REQUIRED TASKS =>
1 > Answer these questions from the patch description:
(a) Which existing kernel is called once for the whole bundle?
(b) For LatticePropagator, the kernel-launch count drops from what number to what number?
(c) What upper bound is given for sizeof(Bundle::scalar_objectD)?
2 > Copy the patch description from "Replace the word-by-word" to "a 12x reduction.", word for word.

EXTRACTED TEXT =>
Start of Block
From 26c3c7d8f9f8c30ed6b9e97ac57a3171847f2952 Mon Sep 17 00:00:00 2001
From: Peter Boyle <paboyle@ph.ed.ac.uk>
Date: Mon, 18 May 2026 21:56:45 -0400
Subject: [PATCH] sumD_gpu_large: radix-12 word-bundle reduction replacing
 radix-1

Replace the word-by-word loop (one kernel launch per scalar word) with
sumD_gpu_reduce_words<R> which packs R consecutive vector_type words per
site into iVector<iScalar<vector>,R>, then calls the existing sumD_gpu_small
shared-memory kernel once for the whole bundle.

Dispatch: radix-12 first, radix-4 for the remainder < 12, radix-1 for
any final < 4 words.  For LatticePropagator (144 words = 12x12), this
reduces the kernel-launch count from 144 to 12 -- a 12x reduction.

Bundle::Nsimd() inherits from vector_type so sumD_gpu_small handles SIMD
lane extraction and double-precision promotion identically to the scalar
word case.  sizeof(Bundle::scalar_objectD) = R*16 <= 192 B; well within
sharedMemPerBlock on all supported devices.
End of Block
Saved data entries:
Start of Block
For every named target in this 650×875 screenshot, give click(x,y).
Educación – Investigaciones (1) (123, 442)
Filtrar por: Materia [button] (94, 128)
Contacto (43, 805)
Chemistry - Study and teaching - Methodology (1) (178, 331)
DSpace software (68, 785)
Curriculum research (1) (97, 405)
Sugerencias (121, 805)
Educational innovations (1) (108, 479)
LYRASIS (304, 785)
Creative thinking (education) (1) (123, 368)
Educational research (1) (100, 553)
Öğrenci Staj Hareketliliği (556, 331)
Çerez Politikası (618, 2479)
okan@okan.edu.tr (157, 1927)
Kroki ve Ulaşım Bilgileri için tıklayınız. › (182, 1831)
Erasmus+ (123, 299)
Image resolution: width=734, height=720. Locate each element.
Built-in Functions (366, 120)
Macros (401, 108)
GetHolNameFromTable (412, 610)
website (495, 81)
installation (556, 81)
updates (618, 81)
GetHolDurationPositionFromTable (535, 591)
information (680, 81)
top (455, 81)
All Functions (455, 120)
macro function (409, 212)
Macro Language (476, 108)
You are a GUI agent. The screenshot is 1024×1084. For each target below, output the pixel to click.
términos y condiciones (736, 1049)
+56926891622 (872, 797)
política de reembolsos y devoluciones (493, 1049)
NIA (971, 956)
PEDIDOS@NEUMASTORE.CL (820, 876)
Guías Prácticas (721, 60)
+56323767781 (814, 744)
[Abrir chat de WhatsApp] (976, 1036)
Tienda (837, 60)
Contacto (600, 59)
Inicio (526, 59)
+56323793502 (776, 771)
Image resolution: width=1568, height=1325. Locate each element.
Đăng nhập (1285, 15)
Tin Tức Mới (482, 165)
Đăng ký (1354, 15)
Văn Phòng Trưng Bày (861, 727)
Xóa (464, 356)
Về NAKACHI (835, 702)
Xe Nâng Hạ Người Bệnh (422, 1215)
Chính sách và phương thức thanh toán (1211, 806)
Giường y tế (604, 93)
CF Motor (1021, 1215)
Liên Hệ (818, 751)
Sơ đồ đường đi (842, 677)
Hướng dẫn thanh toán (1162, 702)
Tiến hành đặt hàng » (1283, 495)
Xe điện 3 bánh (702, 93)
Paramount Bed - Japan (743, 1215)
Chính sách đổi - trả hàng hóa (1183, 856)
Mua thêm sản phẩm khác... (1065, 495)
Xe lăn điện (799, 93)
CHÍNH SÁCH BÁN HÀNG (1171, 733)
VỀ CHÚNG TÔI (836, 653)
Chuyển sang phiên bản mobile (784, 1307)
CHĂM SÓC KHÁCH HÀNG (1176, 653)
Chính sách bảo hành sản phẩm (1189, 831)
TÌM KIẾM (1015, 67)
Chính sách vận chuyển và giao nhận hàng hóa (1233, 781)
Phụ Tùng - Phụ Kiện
End of Block
RESPONSES PER TASK =>
1 >
(a) The sumD_gpu_small shared-memory kernel.
(b) From 144 to 12.
(c) R*16 <= 192 B.

2 >
Replace the word-by-word loop (one kernel launch per scalar word) with
sumD_gpu_reduce_words<R> which packs R consecutive vector_type words per
site into iVector<iScalar<vector>,R>, then calls the existing sumD_gpu_small
shared-memory kernel once for the whole bundle.

Dispatch: radix-12 first, radix-4 for the remainder < 12, radix-1 for
any final < 4 words.  For LatticePropagator (144 words = 12x12), this
reduces the kernel-launch count from 144 to 12 -- a 12x reduction.